Unionists should reflect on the words of Rudyard Kipling about paying Dane-geld


Recent reports in your newspaper have highlighted not only the immediate dangers of agreeing to an Irish language act but the fact that the zealots who campaign for it see it as ever expanding, particularly if it is rights based by way of publically funded judicial reviews.

Just look at the public comments of the two Irish language groups the DUP met some months ago, Conradh na Gaeilge and Pobal.

They want an audit of the public sector carried out to grade public bodies on their obligations under an act and all signs on public buildings and roads to be gradually replaced with bilingual signs.

They argue that these signs should go up even in areas where they are not welcomed because otherwise we would have “ghettoisation”.

So much for the rights of those who do not want Irish!

The direction of travel is clear and the end point – regardless of any “safeguards” which may be built into Irish language legislation – has already been spelt out.

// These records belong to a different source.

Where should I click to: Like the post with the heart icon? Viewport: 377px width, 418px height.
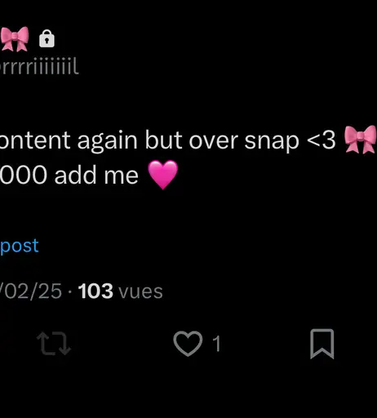[x=188, y=344]
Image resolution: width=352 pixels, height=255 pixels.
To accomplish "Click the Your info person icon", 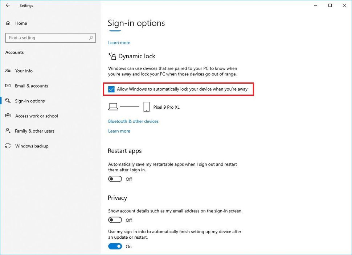I will [x=8, y=71].
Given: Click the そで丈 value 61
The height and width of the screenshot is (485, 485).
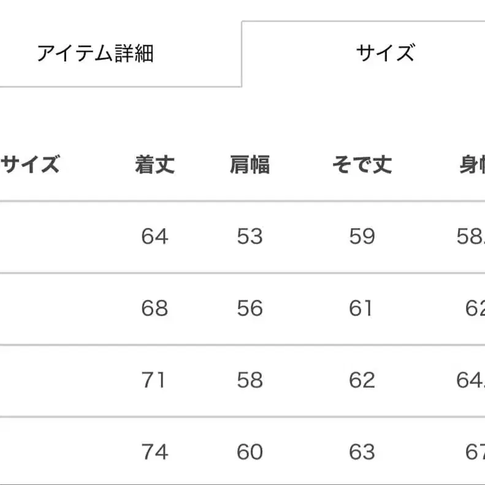Looking at the screenshot, I should (x=361, y=308).
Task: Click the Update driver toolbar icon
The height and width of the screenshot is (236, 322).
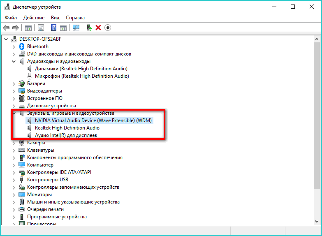Action: click(89, 28)
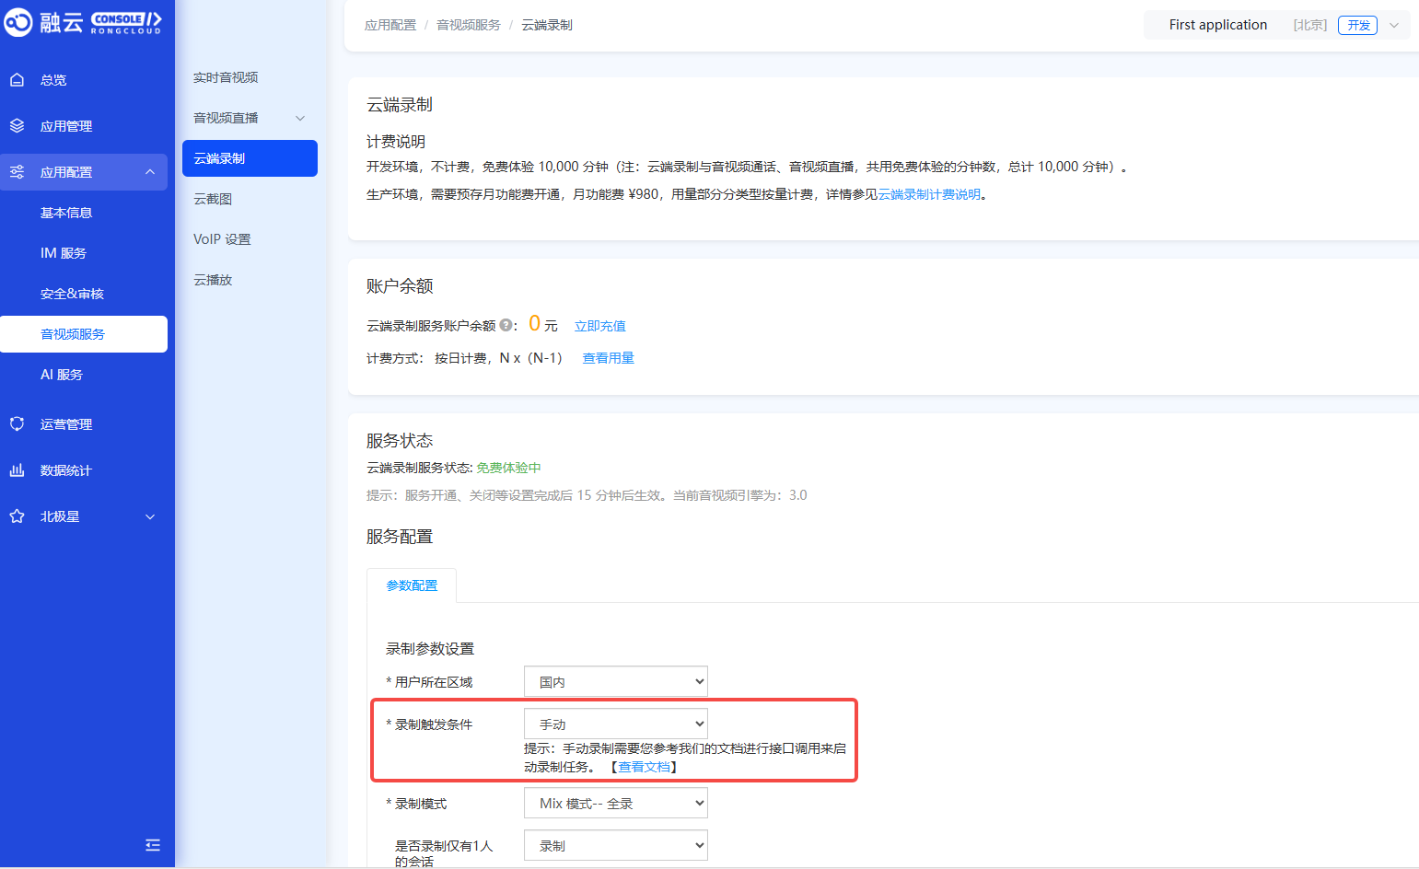1419x869 pixels.
Task: Open 数据统计 bar chart icon
Action: [x=17, y=470]
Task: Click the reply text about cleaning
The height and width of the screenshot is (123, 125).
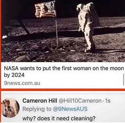Action: click(59, 118)
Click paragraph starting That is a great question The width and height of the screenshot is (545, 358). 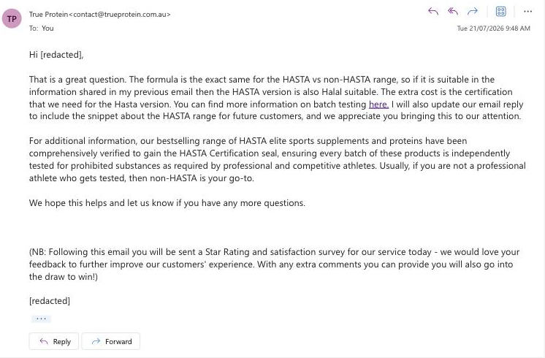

Back in the summer I wrote to your paper warning unionists and particularly the DUP

of the road they were travelling.

In that letter I recalled the words of a friend of Ulster, Rudyard Kipling, who observed:

If once you have paid him the Dane-geld

You never get rid of the Dane.

It is wrong to put temptation in the path of any nation,

For fear they should succumb and go astray;

So when you are requested to pay up or be molested,

You will find it better policy to say: --

‘We never pay any-one Dane-geld,

No matter how trifling the cost;

For the end of that game is oppression and shame,

And the nation that pays it is lost!’

I would urge all unionist elected representatives to reflect on Kipling’s words and all unionists in or out of politics to ask themselves why we are contemplating such a monumental betrayal of our (non-Irish speaking) children at a time when unionism holds the balance of power at Westminster.